I have multiple pig jobs in a GCP workflow template with dependencies as below:
export env=dev
export REGION=us-east4
gcloud dataproc workflow-templates create test1 --region=$REGION
gcloud dataproc workflow-templates set-cluster-selector test1 \
--region=$REGION \
--cluster-labels=goog-dataproc-cluster-uuid=XXXXXXXXXXXXXXXXXXX
gcloud dataproc workflow-templates add-job pig \
--file=FILE, -f gs://dnb-p2d-d-sto-g-inbound/steps/pig_job1.sh \
--region=$REGION \
--step-id=pig_job1 \
--workflow-template=test1
gcloud dataproc workflow-templates add-job pig \
--file=FILE, -f gs://dnb-p2d-d-sto-g-inbound/steps/pig_job2.sh \
--region=$REGION \
--step-id=pig_job2 \
--start-after pig_job1 \
--workflow-template=test1
gcloud dataproc workflow-templates add-job pig \
--file=FILE, -f gs://dnb-p2d-d-sto-g-inbound/steps/pig_job3.sh \
--region=$REGION \
--step-id=pig_job3 \
--start-after pig_job2 \
--workflow-template=test1
gcloud dataproc workflow-templates instantiate test1 --region=$REGION
Is there any provision to execute GCP workflow from point of failure?

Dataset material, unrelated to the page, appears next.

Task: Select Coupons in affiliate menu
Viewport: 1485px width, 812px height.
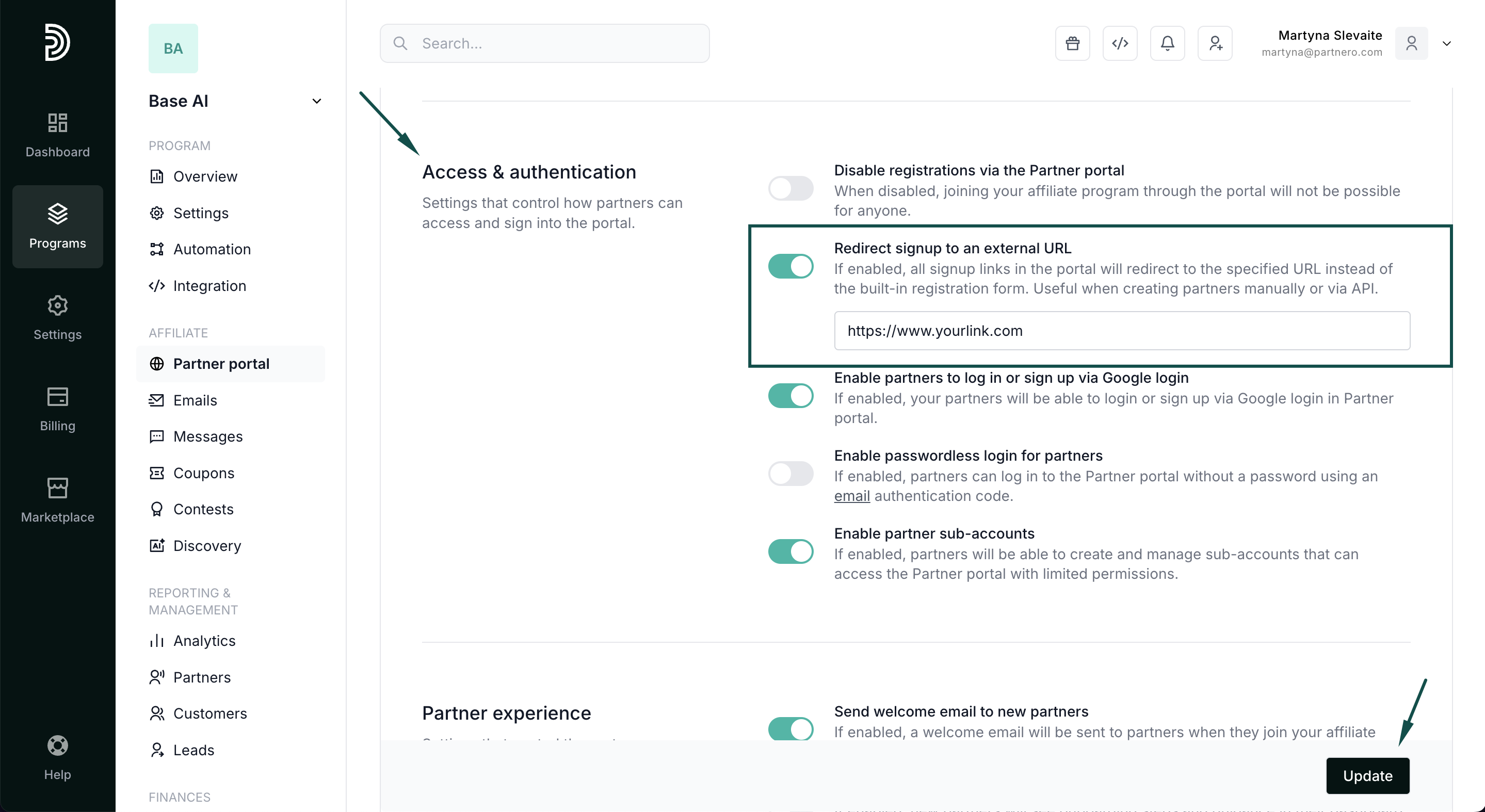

What I mean to say is that, suppose if step-id=pig_job2 fails due to some reason, is there any way that we can execute this workflow from step-id=pig_job2 only. (without creating new workflow).
I tried to use: https://stackoverflow.com/questions/71716824/gcp-workflows-easy-way-to-re-run-failed-execution
but it was not useful.
I am expecting step-id=pig_job2 to get executed directly and then remaining jobs as per dependencies.